Tous les deux ans, le festival de Bruxelles Filmer à Tout prix propose une programmation riche et hétéroclite de documentaires de création. Entre approches multiples des problématiques du réel et souci esthétique de l’expression cinématographique, Format Court s’est penché avec un œil curieux sur la compétition des programmes courts pour y dénicher quelques perles. Parmi les premiers films internationaux, nous avons remarqué « Escenas Previas », le film de la réalisatrice polonaise Aleksandra Manciuszek, qui nous plonge dans le huis clos intime d’une masure cubaine pour une émouvante triangulaire transgénérationnelle entre un père, sa fille et son petit-fils.
Dès les premières images, le décor se pose. Un couloir coloré qui traverse la maison, puis une salle de bain décrépie où l’on retrouve trois générations de personnages dans une scène quotidienne de vie familiale. Le jeune enfant pleure des douleurs qui lui tordent les intestins, la mère tente de le réconforter, et le grand-père à moitié nu s’occupe du linge. Entre eux, s’échangent des propos habituels et anodins d’où transpire une certaine inquiétude quant à la santé et aux conditions de vie alimentaire de l’enfant. Les tableaux se succèdent alors dans une série de plans fixes magnifiquement photographiés, où l’on découvre les relations entre ces trois protagonistes. Le vieil homme, atteint d’une maladie respiratoire qui semble devoir l’emporter très prochainement, passe ses journées entre sa fille et son petit-fils avec lesquels il partage sa vie.

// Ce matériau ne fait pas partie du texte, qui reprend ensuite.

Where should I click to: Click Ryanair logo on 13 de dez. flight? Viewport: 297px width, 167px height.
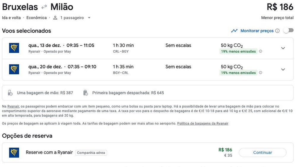point(14,48)
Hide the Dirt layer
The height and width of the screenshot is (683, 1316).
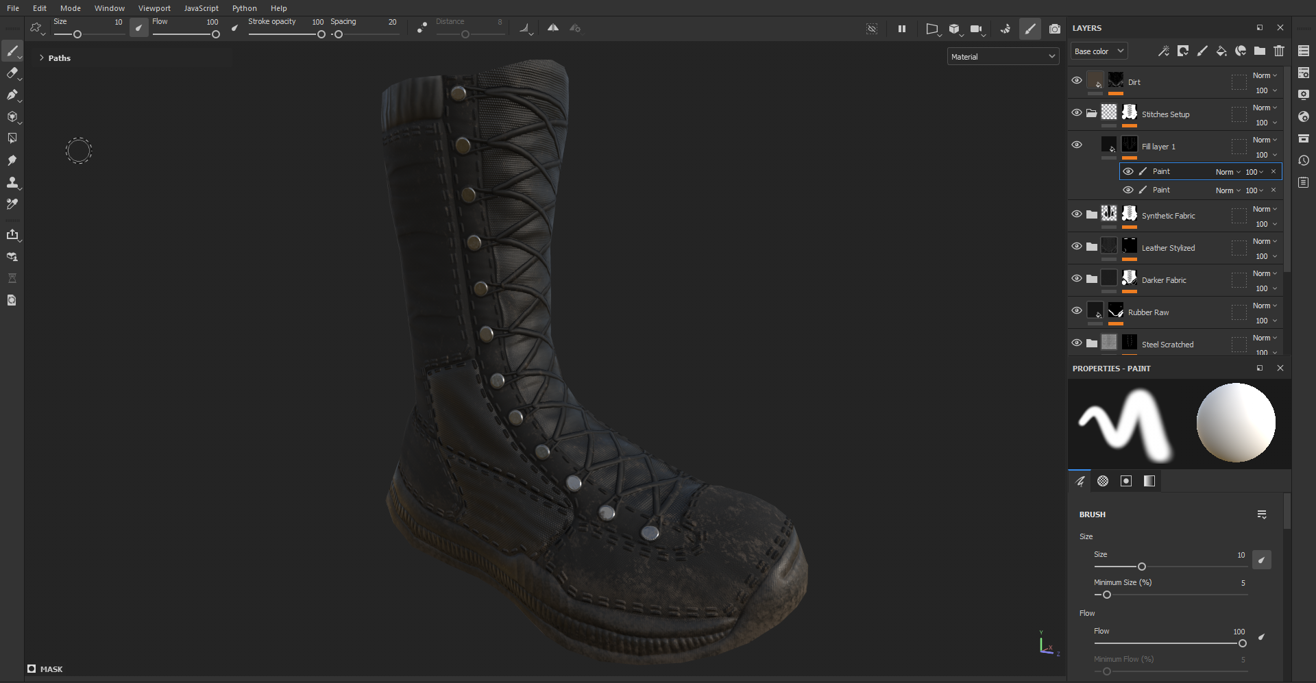coord(1077,81)
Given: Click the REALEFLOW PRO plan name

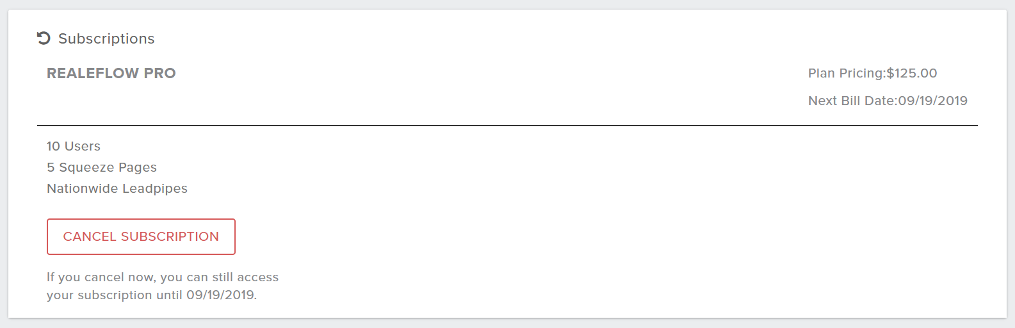Looking at the screenshot, I should tap(111, 73).
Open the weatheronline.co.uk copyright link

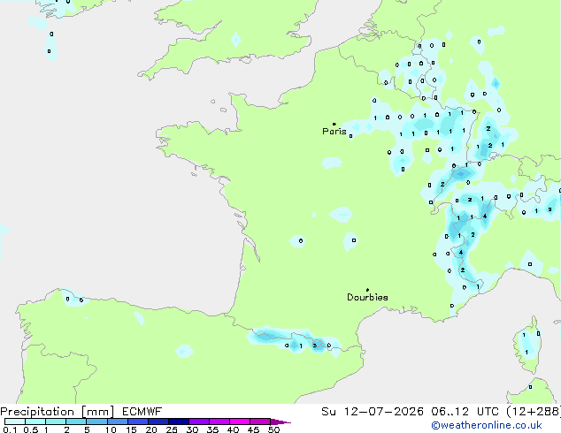click(487, 425)
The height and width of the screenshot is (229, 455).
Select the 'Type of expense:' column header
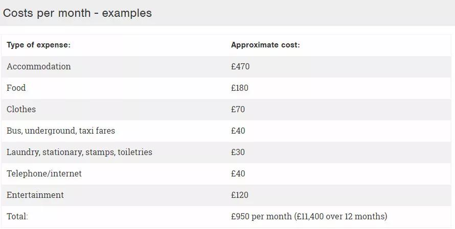38,45
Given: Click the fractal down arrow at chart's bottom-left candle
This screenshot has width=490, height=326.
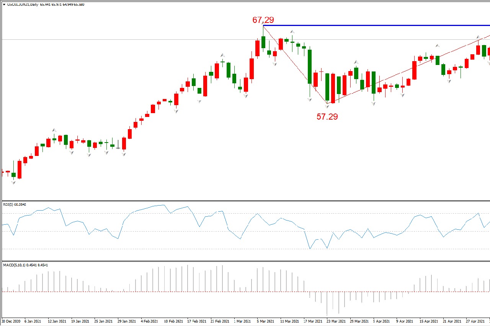Looking at the screenshot, I should (13, 183).
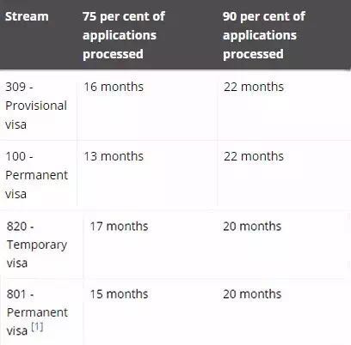The height and width of the screenshot is (345, 351).
Task: Click the 17 months cell for 820 visa
Action: coord(119,227)
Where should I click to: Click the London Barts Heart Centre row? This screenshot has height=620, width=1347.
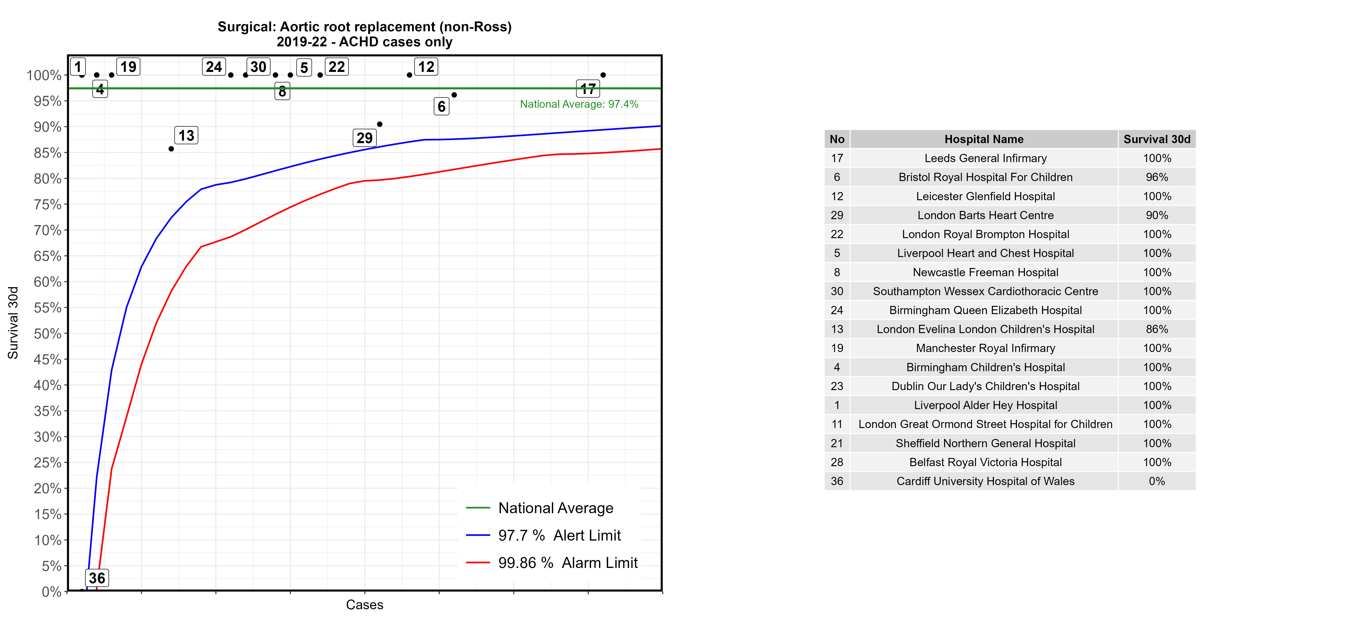(x=985, y=215)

On aurait tort de chercher dans « Escenas previas » une quelconque analyse de fond sur Cuba. Le cadre cubain est finalement peu développé et sert surtout de contexte social et culturel sans importance réelle face à l’universalité de la thématique développée. Car « Escenas previas » s’attache surtout à mettre en lumière une intimité, un regard sur le sens de la famille et sur les notions de présence et d’accompagnement entre les générations. Au centre du film, brillent les yeux d’un enfant, comme brillent aussi ceux d’un grand-père, alors que la mère, elle, semble tout irradier de son rire et de sa force de vie. Réflexion sur la famille et sur la transmission, le film d’Aleksandra Mancuiszek nous amène à nous interroger sur le temps qui passe et sur la valeur de ce qu’on y laisse. Le temps, voilà la toile de fond. Le présent, le passé, l’avenir, tout se mêle dans « Escenas previas » pour une recherche de sens qui n’est pas sans rappeler les propos du poète Ronsard : « ce n’est pas le temps qui passe, c’est nous ». Que restera-t-il quand le temps aura passé sur cette maison délabrée ? Que restera t-il à cet enfant qui vient d’y naître ? Que rester- t-il de ce vieil homme au crépuscule de sa vie ? Que restera t-il à cette femme qui va perdre son père et élever son enfant seule ? L’émotion se cache dans chaque plan et parle à tous d’une humanité universelle. L’image est somptueuse, et les cadres parfaitement composés jouent de la distance, des lumières et des couleurs pour faire écho à l’atmosphère du film et placer le spectateur face à une intensité émotionnelle de toute beauté.